When I first starting making some decent money, I wanted to buy an old sports car. It was more money than I knew I should be spending. It wasn't that the car was expensive, it was
just an excessive thing to buy at the time. Ive never been much of a saver.
I had been single after my most substansial relationship for about 9 months. During that relationship I thought about engagement rings. I thought to myself "20K for a ring, Jesus,
that is actually insane." I know other guys that have had the same thought. Buying this car made me realize why that was such a crazy thing to think.
1991 porsche 911 carrera 2, black and tan (black exterior, tan interior, oye I love). Stick. $22,500. I already had a car, I only needed one (with 4 actual seats as I am a Realtor).

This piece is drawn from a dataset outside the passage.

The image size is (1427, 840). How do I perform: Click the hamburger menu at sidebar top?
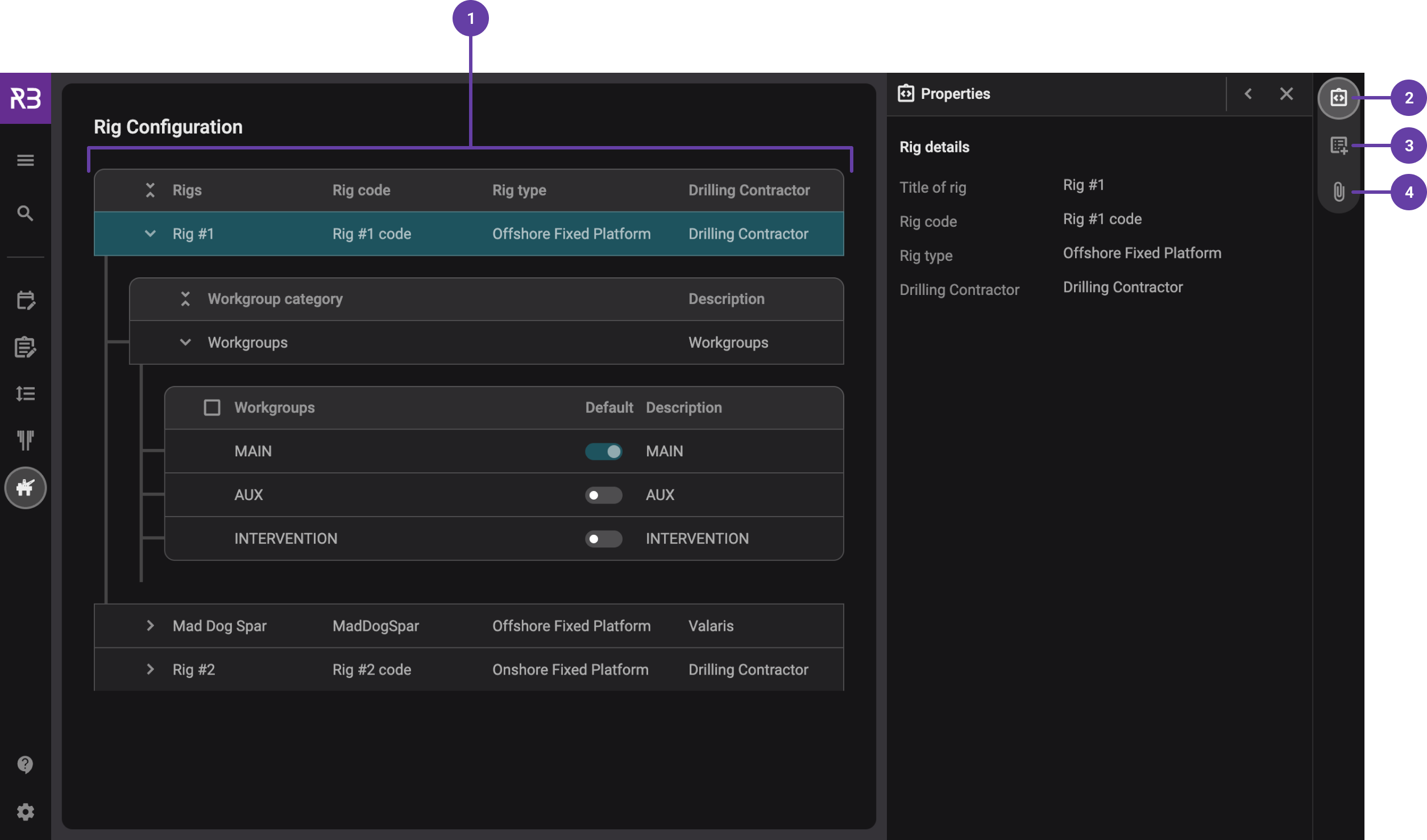point(26,160)
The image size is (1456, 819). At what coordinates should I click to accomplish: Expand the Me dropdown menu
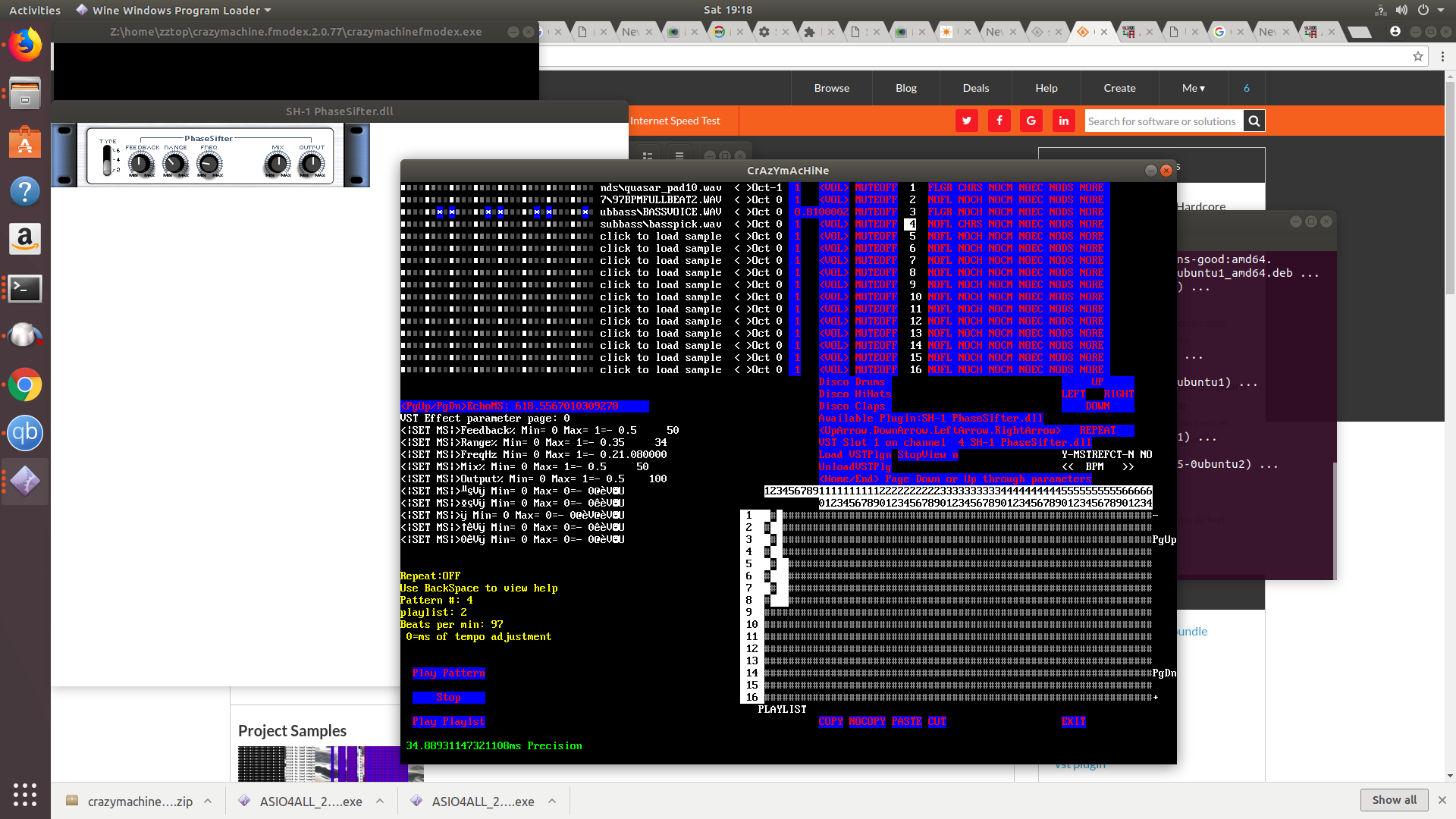(1193, 88)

I was having a good year, but still knew I should save money. It wasnt about the money, now. I saw the car, and I knew I needed it. Pretty mindless. Knew that it didnt matter how much it
cost, if I had the money, Id get it. I didnt care what was wrong with it. Didnt mind the high mileage, the odometer that was messed with, the torn leather on the stick, the light
that was loose and falling out, the oil meter that was broken, and the variety of other issues the car had (it had a lot). I knew I loved it. I knew Id get it, and I knew Id fix it
when it needed it. I knew I would keep it forever. When I paid the car off all at once, almost instantly I thought about how I couldnt do the same when it came to getting a ring
for the girl I loved. I instantly thought it shouldnt be that hard for someone I love with all my heart. It confused me. In my head and heart. I truly felt that I loved
her with all that I have to give...maybe thats not my whole heart. Maybe I cant do that for anyone. Maybe I can only do that for a thing. Black and tan.